(Data records)

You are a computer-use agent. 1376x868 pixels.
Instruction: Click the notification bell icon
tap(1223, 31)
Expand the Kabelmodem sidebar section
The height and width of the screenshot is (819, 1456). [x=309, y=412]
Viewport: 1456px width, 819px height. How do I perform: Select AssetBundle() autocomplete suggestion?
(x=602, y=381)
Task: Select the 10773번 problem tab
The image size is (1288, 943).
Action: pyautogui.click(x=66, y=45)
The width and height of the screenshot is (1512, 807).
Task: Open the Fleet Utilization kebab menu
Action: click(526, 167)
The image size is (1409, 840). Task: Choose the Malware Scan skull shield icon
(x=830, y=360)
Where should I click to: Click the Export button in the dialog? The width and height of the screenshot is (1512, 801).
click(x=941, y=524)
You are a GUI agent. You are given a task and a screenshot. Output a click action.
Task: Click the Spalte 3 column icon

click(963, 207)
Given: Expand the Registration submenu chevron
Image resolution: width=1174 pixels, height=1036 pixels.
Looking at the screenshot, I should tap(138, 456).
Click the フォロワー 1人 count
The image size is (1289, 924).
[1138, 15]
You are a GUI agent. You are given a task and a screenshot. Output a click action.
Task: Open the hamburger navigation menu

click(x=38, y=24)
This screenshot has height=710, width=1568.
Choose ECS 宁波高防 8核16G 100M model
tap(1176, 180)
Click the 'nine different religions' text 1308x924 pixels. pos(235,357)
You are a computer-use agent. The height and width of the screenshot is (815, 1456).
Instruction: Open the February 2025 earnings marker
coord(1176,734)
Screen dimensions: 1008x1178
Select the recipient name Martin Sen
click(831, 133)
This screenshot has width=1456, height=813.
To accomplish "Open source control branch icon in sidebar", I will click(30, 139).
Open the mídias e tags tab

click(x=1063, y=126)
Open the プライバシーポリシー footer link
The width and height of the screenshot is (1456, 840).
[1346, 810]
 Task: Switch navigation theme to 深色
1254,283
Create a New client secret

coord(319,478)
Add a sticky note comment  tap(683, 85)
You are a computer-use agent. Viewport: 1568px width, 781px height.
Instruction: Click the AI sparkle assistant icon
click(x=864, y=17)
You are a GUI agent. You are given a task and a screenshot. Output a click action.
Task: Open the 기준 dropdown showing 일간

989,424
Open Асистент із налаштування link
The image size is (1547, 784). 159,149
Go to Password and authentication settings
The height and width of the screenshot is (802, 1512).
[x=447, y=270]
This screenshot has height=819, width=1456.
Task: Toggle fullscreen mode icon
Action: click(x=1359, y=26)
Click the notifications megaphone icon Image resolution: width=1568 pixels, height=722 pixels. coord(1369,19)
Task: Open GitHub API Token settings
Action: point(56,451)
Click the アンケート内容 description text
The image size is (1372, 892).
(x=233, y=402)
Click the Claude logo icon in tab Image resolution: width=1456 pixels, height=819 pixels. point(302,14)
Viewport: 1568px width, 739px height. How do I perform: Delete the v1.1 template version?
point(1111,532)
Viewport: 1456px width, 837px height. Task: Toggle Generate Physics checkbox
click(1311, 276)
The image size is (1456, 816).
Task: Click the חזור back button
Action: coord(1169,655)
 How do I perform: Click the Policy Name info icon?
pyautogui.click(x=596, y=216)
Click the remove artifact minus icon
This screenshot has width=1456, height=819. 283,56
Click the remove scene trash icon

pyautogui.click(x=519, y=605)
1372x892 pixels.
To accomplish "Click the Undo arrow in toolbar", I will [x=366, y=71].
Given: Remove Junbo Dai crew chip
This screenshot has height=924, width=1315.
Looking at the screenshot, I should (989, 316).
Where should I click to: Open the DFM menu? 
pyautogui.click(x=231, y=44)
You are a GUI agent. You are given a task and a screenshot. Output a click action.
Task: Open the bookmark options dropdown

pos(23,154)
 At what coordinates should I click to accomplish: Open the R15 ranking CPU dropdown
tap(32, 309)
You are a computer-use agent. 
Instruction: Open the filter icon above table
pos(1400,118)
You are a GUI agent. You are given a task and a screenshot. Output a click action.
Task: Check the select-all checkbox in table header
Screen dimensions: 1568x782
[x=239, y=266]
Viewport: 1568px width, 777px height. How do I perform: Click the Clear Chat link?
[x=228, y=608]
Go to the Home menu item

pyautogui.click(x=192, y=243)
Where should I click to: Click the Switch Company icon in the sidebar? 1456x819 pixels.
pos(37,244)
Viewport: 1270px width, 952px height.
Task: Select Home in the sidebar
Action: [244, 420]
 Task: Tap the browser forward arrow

#### YOUR ASSIGNMENT
If a line comes after the one that contains "Click the 'nine", leave it out; return every line of the entries up to that point exactly, starting with the first, with that line included.

#### REPLY
You are a computer-use agent. 1376x868 pixels.
Instruction: Click the notification bell icon
tap(1223, 31)
Expand the Kabelmodem sidebar section
The height and width of the screenshot is (819, 1456). [x=309, y=412]
Viewport: 1456px width, 819px height. How do I perform: Select AssetBundle() autocomplete suggestion?
(x=602, y=381)
Task: Select the 10773번 problem tab
The image size is (1288, 943).
Action: pyautogui.click(x=66, y=45)
The width and height of the screenshot is (1512, 807).
Task: Open the Fleet Utilization kebab menu
Action: click(526, 167)
The image size is (1409, 840). Task: Choose the Malware Scan skull shield icon
(x=830, y=360)
Where should I click to: Click the Export button in the dialog? The width and height of the screenshot is (1512, 801).
click(x=941, y=524)
You are a GUI agent. You are given a task and a screenshot. Output a click action.
Task: Click the Spalte 3 column icon

click(963, 207)
Given: Expand the Registration submenu chevron
Image resolution: width=1174 pixels, height=1036 pixels.
Looking at the screenshot, I should tap(138, 456).
Click the フォロワー 1人 count
The image size is (1289, 924).
[1138, 15]
You are a GUI agent. You are given a task and a screenshot. Output a click action.
Task: Open the hamburger navigation menu

click(x=38, y=24)
This screenshot has height=710, width=1568.
Choose ECS 宁波高防 8核16G 100M model
tap(1176, 180)
Click the 'nine different religions' text 1308x924 pixels. pos(235,357)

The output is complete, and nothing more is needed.